Il faudra peut-être que la « grande tache rouge » de Jupiter soit rebaptisée le « grand trou rouge » de Jupiter : cette chose fait au moins 350 km de profondeur.

Imaginez une épaisse couche de nuages : c’est ce que nous voyons de Jupiter. Et imaginez qu’au milieu de ces nuages traversés par toutes sortes de courants atmosphériques, subsiste depuis quelques siècles un énorme cyclone, plus grand que la Terre : c’est, en gros, ce qu’est la tache rouge. Or, voilà que les observations de la sonde Juno permettent de « voir » plus loin à l’intérieur que jamais : un des instruments sert à mesurer les micro-ondes radio naturelles, qui traversent les nuages et s’échappent dans l’espace.
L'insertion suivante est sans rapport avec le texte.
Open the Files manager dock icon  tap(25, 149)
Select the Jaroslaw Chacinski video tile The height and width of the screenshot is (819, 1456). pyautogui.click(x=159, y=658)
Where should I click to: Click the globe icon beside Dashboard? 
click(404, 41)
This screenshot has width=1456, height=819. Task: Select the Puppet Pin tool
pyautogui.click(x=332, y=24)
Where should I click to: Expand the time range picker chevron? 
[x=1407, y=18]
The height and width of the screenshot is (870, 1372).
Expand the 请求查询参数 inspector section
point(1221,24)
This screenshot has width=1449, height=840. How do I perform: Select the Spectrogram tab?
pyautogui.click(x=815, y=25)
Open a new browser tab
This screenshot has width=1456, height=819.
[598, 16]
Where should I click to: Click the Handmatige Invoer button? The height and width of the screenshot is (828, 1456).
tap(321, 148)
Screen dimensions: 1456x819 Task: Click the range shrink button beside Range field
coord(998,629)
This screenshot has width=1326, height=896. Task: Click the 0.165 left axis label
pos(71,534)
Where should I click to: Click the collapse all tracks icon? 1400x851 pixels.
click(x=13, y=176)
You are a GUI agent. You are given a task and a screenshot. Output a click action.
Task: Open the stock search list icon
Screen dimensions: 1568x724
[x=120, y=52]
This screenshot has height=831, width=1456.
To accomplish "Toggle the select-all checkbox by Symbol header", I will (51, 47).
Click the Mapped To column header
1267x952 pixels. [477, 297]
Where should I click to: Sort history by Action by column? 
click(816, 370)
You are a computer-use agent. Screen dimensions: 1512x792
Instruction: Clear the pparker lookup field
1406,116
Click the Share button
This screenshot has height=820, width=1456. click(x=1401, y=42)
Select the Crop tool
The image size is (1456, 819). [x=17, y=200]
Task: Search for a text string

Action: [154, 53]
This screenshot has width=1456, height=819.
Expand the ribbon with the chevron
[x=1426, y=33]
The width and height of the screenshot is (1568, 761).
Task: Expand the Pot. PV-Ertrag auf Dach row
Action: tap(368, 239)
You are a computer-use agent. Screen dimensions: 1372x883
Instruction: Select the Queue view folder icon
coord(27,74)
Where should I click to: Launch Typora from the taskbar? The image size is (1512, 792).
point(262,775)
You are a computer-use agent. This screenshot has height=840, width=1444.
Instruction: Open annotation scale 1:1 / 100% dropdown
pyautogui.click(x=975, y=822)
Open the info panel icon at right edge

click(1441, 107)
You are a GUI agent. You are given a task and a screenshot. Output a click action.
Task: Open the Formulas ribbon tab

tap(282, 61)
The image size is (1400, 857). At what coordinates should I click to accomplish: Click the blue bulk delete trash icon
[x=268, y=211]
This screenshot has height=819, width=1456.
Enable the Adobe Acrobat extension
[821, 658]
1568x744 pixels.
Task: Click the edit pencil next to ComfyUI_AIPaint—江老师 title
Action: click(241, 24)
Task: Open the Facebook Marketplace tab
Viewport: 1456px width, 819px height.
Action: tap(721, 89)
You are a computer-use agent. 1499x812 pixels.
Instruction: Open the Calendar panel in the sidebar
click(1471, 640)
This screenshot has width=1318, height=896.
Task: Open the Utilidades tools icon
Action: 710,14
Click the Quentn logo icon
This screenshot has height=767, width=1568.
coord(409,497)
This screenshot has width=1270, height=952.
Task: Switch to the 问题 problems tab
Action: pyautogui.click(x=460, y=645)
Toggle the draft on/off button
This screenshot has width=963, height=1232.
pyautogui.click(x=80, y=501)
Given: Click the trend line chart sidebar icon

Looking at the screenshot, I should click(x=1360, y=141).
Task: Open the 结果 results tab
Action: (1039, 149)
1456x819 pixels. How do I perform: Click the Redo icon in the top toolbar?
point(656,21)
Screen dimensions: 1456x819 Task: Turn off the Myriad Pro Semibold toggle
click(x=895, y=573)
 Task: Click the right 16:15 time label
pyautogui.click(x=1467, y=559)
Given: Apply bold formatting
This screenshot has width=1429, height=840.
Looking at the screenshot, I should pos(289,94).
Des régions plus chaudes génèrent davantage de micro-ondes, et l’analyse des émissions a ainsi permis d’en apprendre un peu plus sur les 350 derniers kilomètres que ces ondes ont traversés.

Juno a pu faire cette analyse en juillet, lorsqu’elle est passée directement au-dessus de ce grand mystère rouge. Un grand mystère qui, incidemment, rapetisse : depuis les observations du XIXe siècle, la tache aurait perdu au moins le tiers de sa taille. Quel est le sort qui l’attend dans le futur, personne n’en sait rien. Mais pour ce qui est de savoir à quelle profondeur ce phénomène météorologique géant poursuit-il sa descente, au-delà des 350 km, les ingénieurs de Juno travaillent déjà à d’autres observations qui pourraient peut-être lever un peu le voile.